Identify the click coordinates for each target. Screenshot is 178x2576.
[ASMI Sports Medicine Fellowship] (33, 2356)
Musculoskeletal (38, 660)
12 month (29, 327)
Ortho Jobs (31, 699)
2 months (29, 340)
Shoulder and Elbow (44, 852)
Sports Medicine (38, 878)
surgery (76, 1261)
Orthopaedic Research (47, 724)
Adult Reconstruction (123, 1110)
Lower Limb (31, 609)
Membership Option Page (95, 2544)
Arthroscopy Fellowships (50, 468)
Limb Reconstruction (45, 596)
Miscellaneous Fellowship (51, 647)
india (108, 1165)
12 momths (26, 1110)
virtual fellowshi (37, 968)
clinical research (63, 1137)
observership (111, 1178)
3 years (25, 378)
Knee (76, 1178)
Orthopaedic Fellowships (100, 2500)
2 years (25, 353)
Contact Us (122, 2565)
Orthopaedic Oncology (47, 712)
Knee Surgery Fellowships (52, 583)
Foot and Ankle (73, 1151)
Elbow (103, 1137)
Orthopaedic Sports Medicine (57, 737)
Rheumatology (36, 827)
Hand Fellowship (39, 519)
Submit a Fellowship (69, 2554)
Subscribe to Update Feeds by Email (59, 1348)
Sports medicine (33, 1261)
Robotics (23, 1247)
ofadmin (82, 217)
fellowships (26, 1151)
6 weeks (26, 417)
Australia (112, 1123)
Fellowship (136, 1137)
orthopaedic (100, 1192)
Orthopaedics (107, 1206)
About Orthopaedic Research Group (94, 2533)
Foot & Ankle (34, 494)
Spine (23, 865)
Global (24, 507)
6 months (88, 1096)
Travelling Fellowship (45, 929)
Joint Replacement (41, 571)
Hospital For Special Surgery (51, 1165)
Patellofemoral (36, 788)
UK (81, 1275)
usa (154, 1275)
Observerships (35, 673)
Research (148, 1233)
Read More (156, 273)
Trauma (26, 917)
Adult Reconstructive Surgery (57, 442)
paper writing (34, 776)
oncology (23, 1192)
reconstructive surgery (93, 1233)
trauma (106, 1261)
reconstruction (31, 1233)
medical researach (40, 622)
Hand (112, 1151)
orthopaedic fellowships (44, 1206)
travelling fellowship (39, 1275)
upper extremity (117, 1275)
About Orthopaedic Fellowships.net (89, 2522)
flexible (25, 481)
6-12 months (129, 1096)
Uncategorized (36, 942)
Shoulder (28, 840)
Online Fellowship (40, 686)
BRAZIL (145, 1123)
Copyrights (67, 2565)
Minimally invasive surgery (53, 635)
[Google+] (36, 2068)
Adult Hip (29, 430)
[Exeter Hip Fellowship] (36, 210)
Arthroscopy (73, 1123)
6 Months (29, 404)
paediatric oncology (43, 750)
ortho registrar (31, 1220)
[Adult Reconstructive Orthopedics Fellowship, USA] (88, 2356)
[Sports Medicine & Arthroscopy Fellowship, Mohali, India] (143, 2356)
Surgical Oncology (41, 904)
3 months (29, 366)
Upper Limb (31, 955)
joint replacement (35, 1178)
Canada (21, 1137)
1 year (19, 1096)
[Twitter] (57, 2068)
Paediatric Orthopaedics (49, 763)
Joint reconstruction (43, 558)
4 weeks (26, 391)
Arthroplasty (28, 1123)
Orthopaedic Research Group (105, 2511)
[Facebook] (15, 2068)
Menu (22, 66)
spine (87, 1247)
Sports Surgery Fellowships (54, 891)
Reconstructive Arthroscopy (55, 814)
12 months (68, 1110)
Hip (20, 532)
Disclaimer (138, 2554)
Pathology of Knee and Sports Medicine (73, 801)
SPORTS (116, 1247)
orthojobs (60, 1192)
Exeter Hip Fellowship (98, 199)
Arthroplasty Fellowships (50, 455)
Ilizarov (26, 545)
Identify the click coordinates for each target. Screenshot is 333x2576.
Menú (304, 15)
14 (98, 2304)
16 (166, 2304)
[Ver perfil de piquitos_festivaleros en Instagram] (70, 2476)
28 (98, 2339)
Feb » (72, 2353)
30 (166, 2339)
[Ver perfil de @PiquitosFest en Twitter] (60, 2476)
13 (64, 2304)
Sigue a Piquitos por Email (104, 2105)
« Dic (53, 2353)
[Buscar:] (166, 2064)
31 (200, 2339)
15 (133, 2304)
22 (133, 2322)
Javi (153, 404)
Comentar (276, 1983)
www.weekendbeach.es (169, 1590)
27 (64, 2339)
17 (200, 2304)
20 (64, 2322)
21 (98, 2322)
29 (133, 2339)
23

┄┄┄┄┄┄┄┄┄┄

» ASSIGNED TASK:
Each of the lines from the one holding "13 (64, 2304)" through the final line of the entries is to be set down exactly, and no others.

» COMPLETED EXERCISE:
13 (64, 2304)
Sigue a Piquitos por Email (104, 2105)
« Dic (53, 2353)
[Buscar:] (166, 2064)
31 (200, 2339)
15 (133, 2304)
22 (133, 2322)
Javi (153, 404)
Comentar (276, 1983)
www.weekendbeach.es (169, 1590)
27 (64, 2339)
17 (200, 2304)
20 (64, 2322)
21 (98, 2322)
29 (133, 2339)
23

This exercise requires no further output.